What the exercise asks:
Exact copy, pictures excluded: set down only the lines from the one with "Click the backup floppy disk icon" through the end of the entries, keeping both end lines.

Stored data:

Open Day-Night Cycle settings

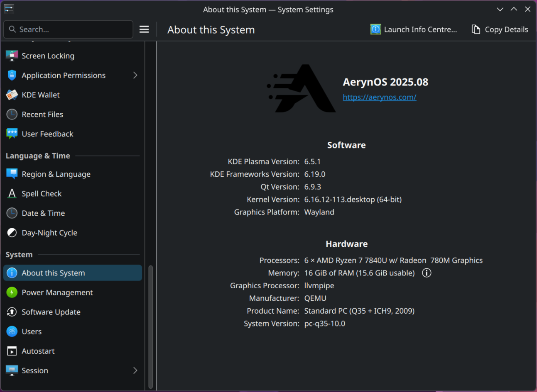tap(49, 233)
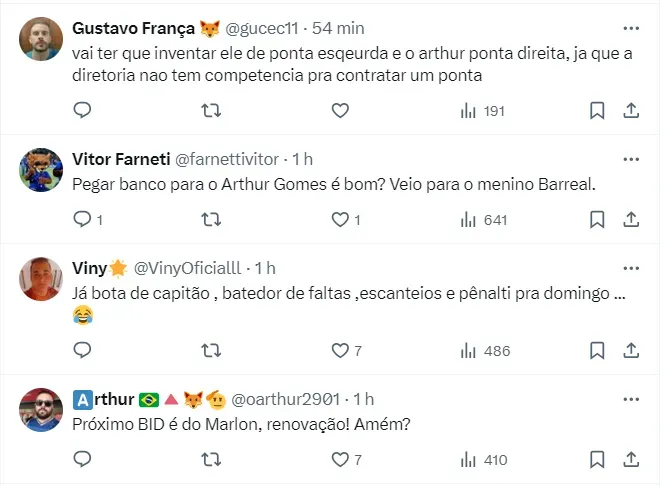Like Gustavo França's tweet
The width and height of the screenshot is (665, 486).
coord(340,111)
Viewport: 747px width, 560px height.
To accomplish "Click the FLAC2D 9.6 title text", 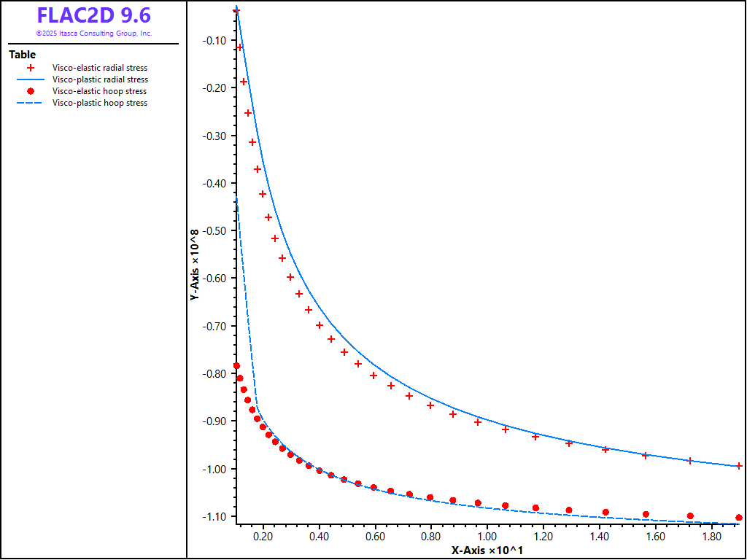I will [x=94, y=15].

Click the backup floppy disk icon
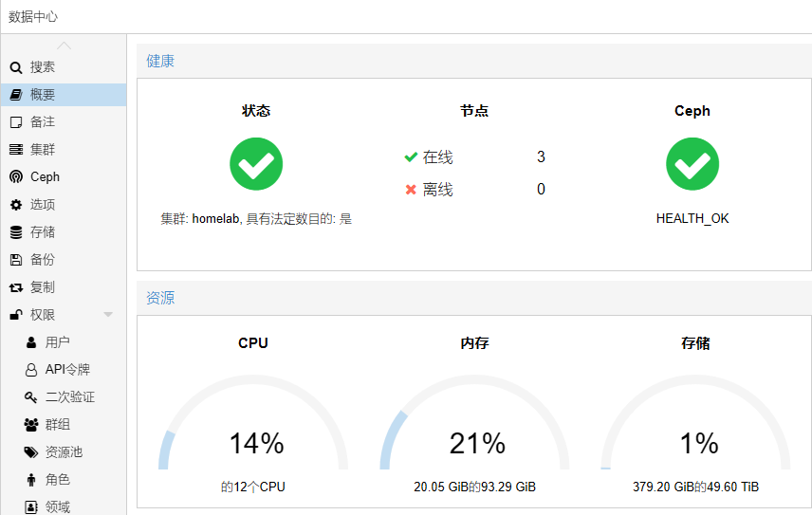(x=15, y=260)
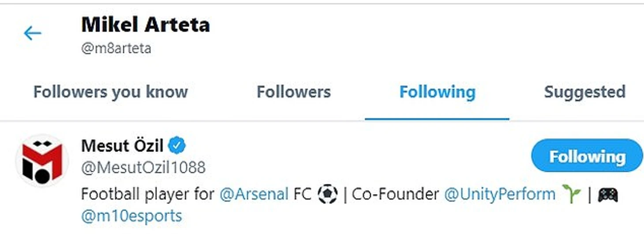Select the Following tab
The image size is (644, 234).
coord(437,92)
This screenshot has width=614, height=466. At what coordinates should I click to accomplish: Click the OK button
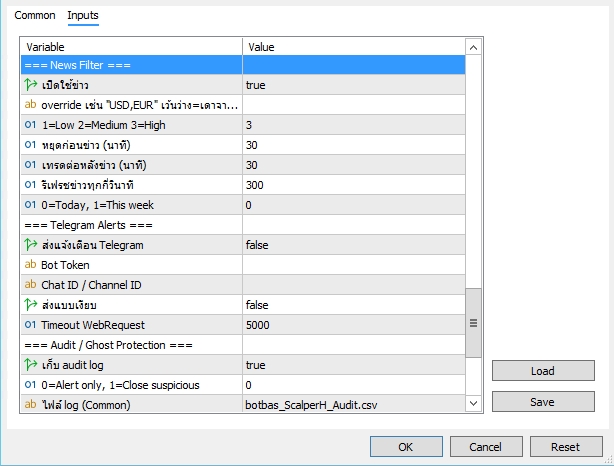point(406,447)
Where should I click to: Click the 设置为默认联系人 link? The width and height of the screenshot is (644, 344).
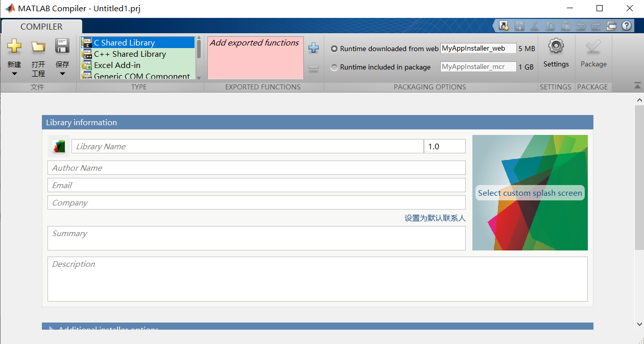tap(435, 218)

Task solution:
Click the backup floppy disk icon
(x=15, y=260)
Select the Following tab
The image size is (644, 234).
coord(437,92)
This screenshot has width=614, height=466. At what coordinates should I click to accomplish: Click the OK button
point(406,447)
Where should I click to: Click the 设置为默认联系人 link? The width and height of the screenshot is (644, 344).
tap(435, 218)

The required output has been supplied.